Write out again everything from the line containing "How do I perform: Switch to the ku view tab?" down to the end of the data, requests included, and shift every coordinate in the answers up by 63. Leave the pictures out of your answer.

[Data for locating words and elements]
==========
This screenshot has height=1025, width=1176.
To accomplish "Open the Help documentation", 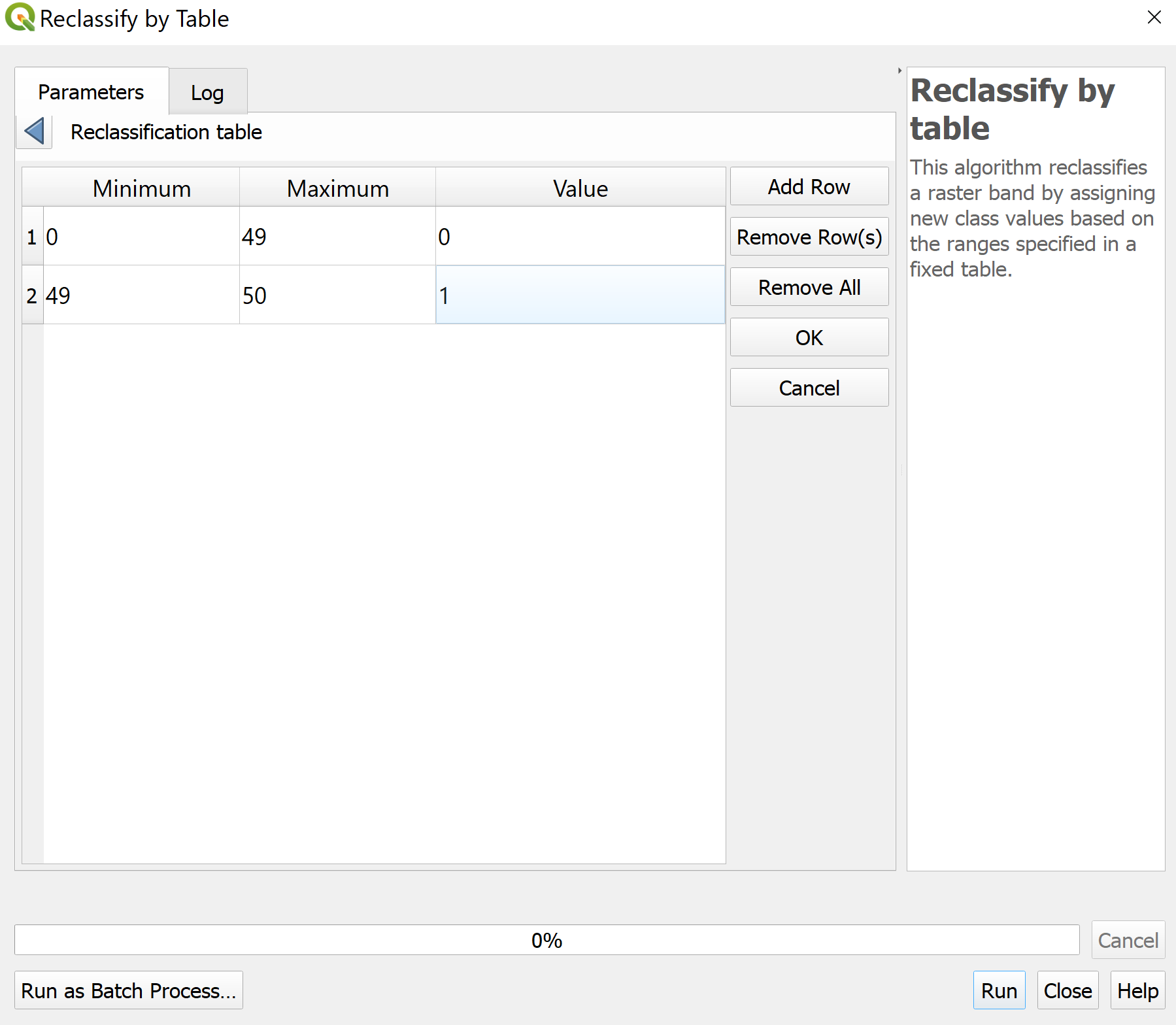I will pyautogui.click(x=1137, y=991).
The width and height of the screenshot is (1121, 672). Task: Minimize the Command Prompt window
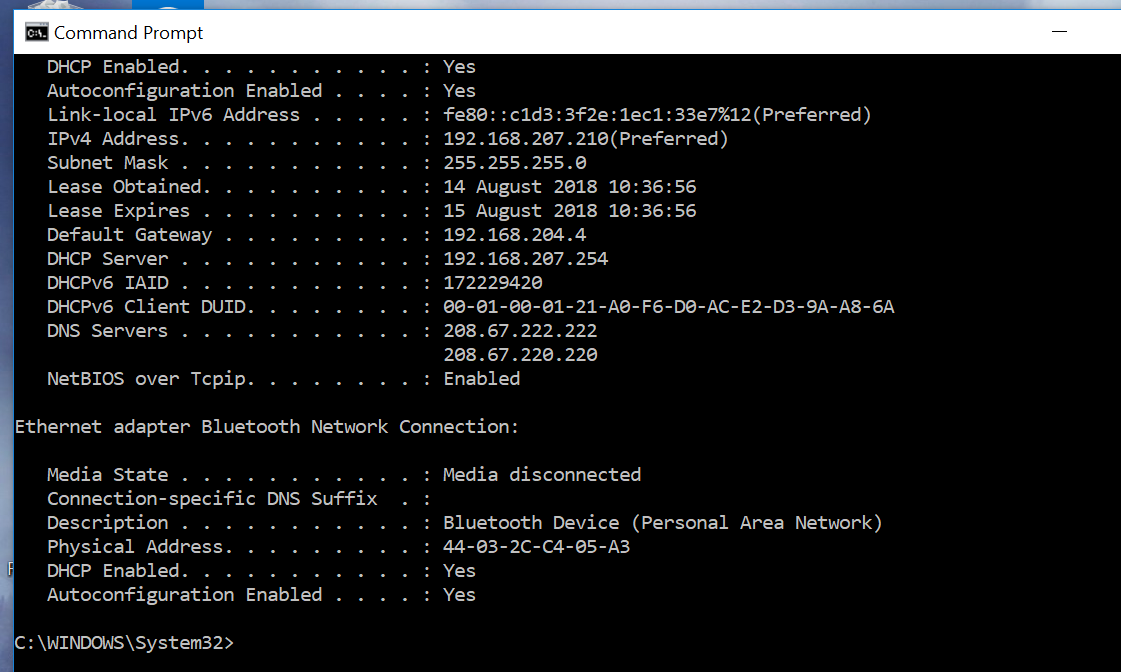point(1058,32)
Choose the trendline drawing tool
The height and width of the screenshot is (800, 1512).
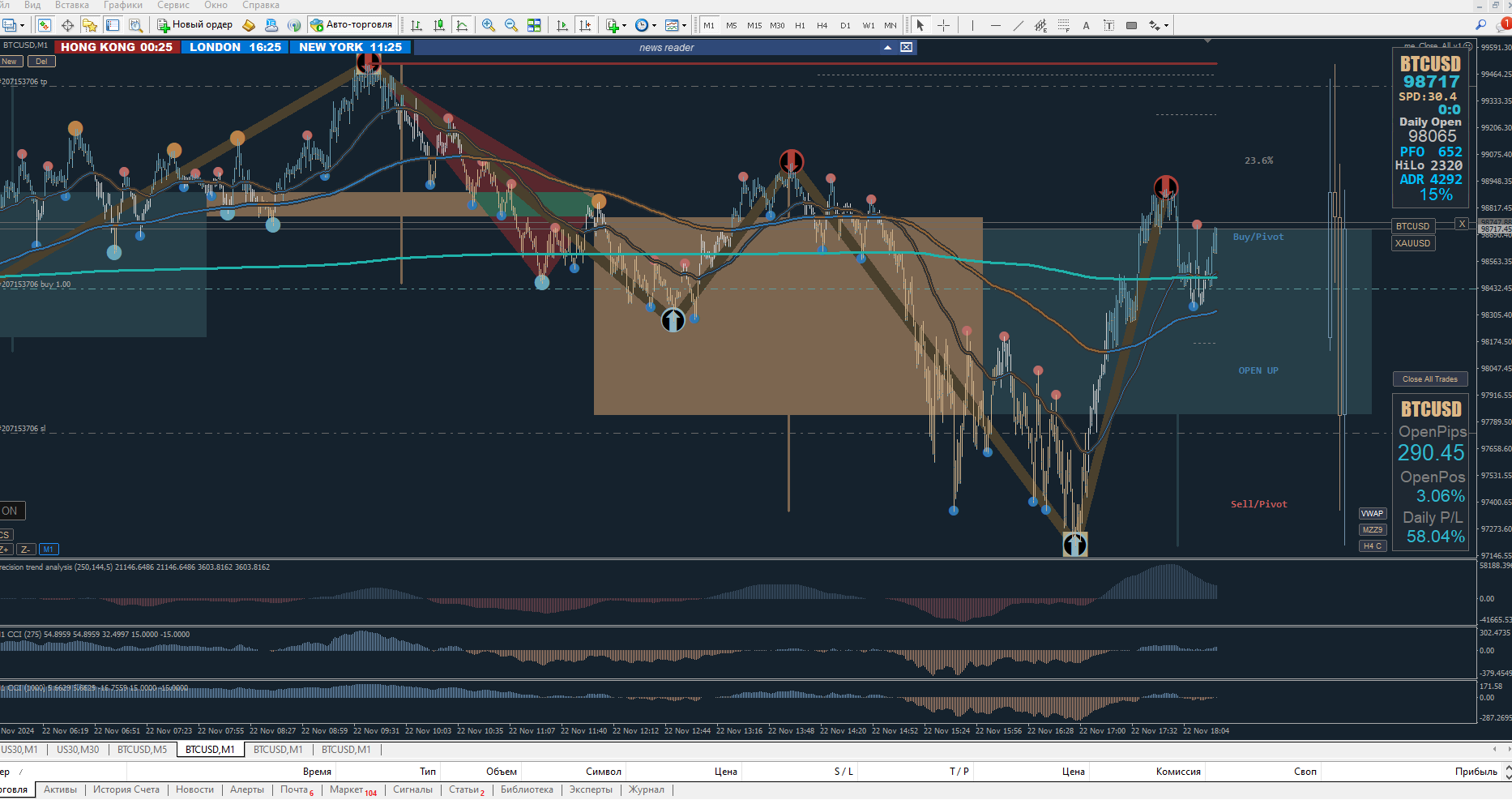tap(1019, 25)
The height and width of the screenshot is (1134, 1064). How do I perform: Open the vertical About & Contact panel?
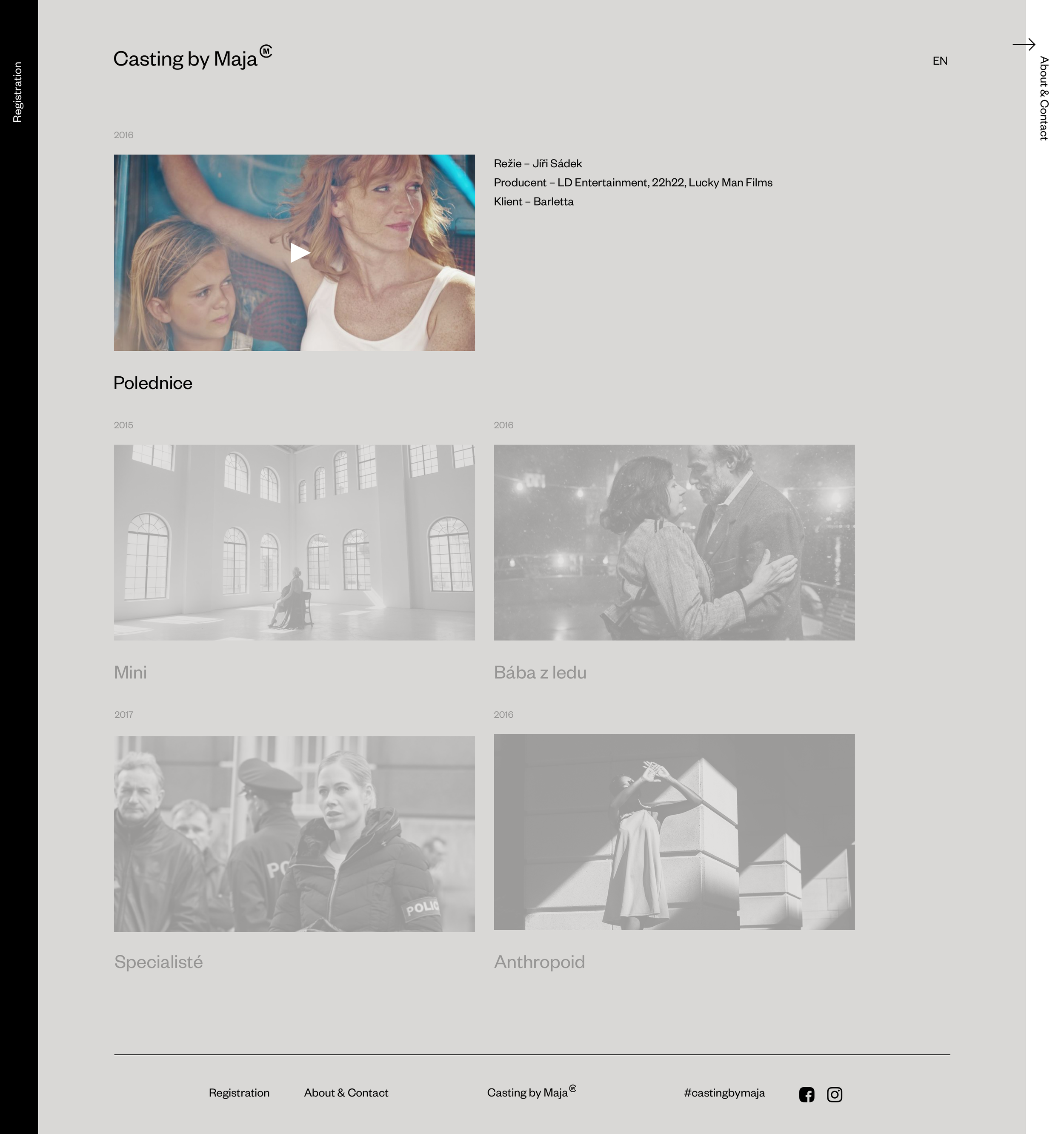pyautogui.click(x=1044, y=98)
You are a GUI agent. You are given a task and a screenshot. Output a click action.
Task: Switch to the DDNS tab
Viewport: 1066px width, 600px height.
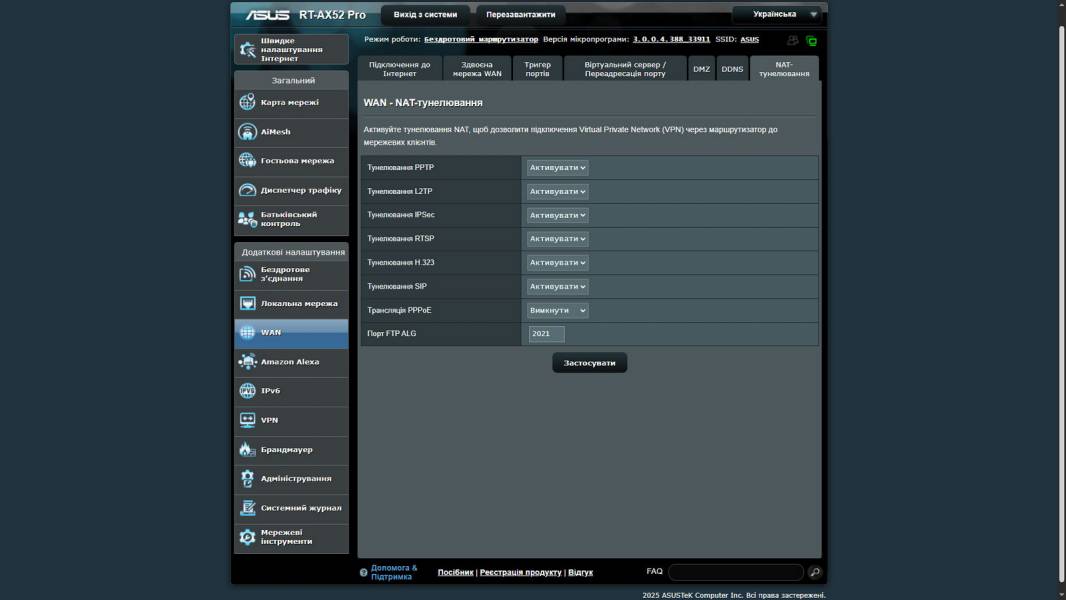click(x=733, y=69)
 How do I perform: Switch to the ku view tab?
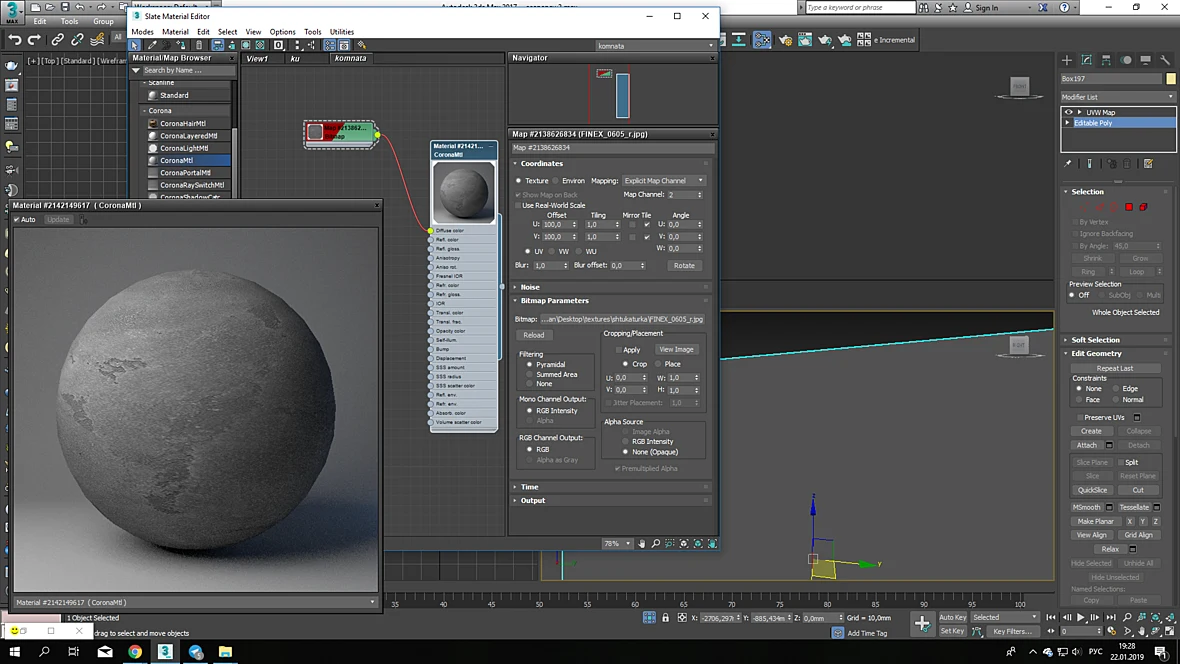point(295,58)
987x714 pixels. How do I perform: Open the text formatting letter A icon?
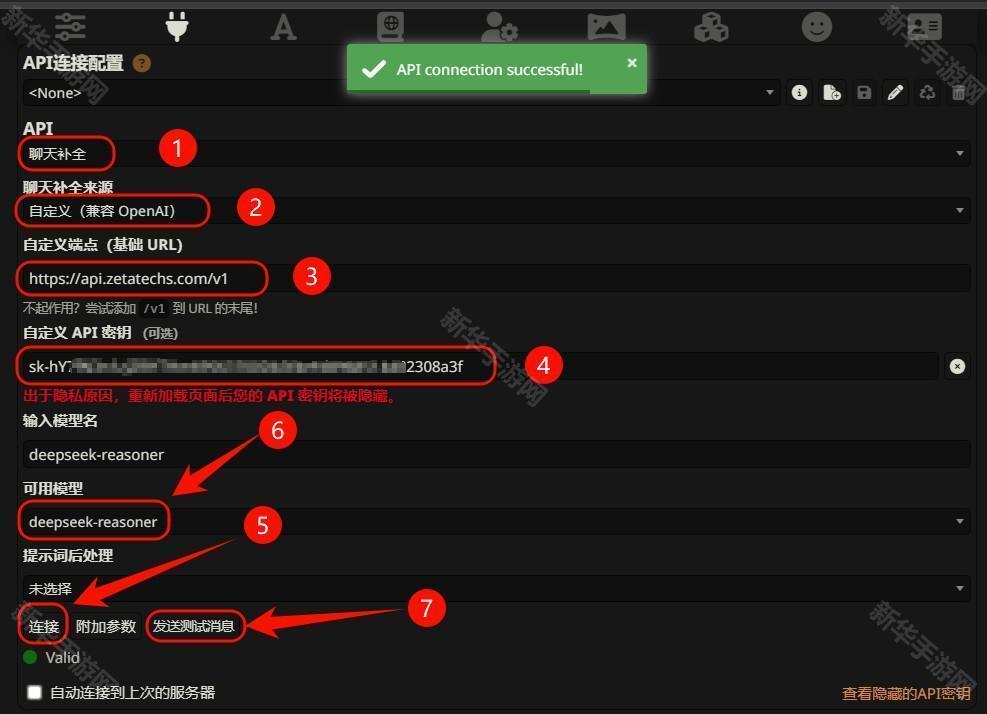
==========
#### Correct answer:
 How do I perform: Switch to the ku view tab?
point(358,121)
987x714 pixels. How do I perform: Open the text formatting letter A icon?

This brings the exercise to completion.